本文抜粋:
========================================================================
次の1から5までの各記述を判例の立場に従って検討した場合,正しいものはどれか。
1.中止未遂が成立するためには,行為者が自己の行為のみで結果発生を防止する必要がある。
2.既遂犯が成立する場合にも,結果発生防止のための真摯な努力をしていれば,中止未遂が成立する。
3.窃盗の目的で他人の住居に侵入して物色行為を行った場合,住居に侵入した行為について成立する犯罪と物色行為について成立する犯罪は科刑上一罪の関係に立つので,財物の窃取を自己の意思により中止すれば,いずれの犯罪にも中止未遂が成立する。
4.予備罪に中止未遂の成立する余地はない。
5.中止未遂の刑は,刑法第43条ただし書により,任意的に減軽又は免除される。
解答:4
1 誤り
古い判例には、犯人単独で結果発生を防止をする必要は無いが、少なくとも犯人自身が、結果発生を防止するに足る努力を払う必要があるとしたうえで、放火のあと知人に放火したからよろしく頼むと言って走り去った事案において、中止犯の成立を認めませんでした(大判昭和12年6月25日)。中止のための「真摯な努力」が必要とする見解だと言われています。
========================================================================
元データ:
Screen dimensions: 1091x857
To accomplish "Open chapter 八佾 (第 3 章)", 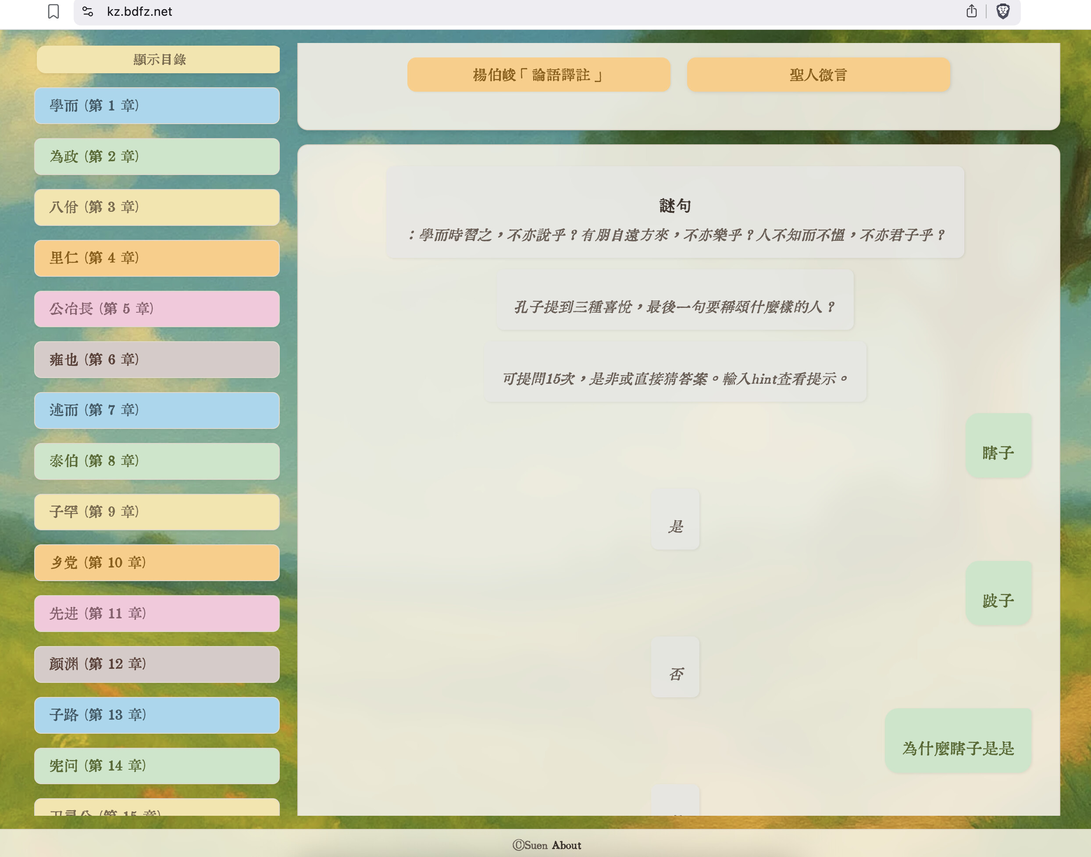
========================================================================
演習問題:
a - 本文抜粋をもとに、次の問いにそれぞれ答えてください。
(i) 解答として示されている記述の番号は何ですか。
(ii) 記述5で、中止未遂の刑の根拠とされている条文は何ですか。
(iii) 放火の事案で中止犯の成立を認めなかった判例は、いつのものとして示されていますか。
b - 本文抜粋の記述1から5のうち、「中止未遂」という語を含むものの番号をすべて挙げてください。

解答一覧:
a -
(i) 4
(ii) 刑法第43条ただし書
(iii) 大判昭和12年6月25日

b - 1、2、3、4、5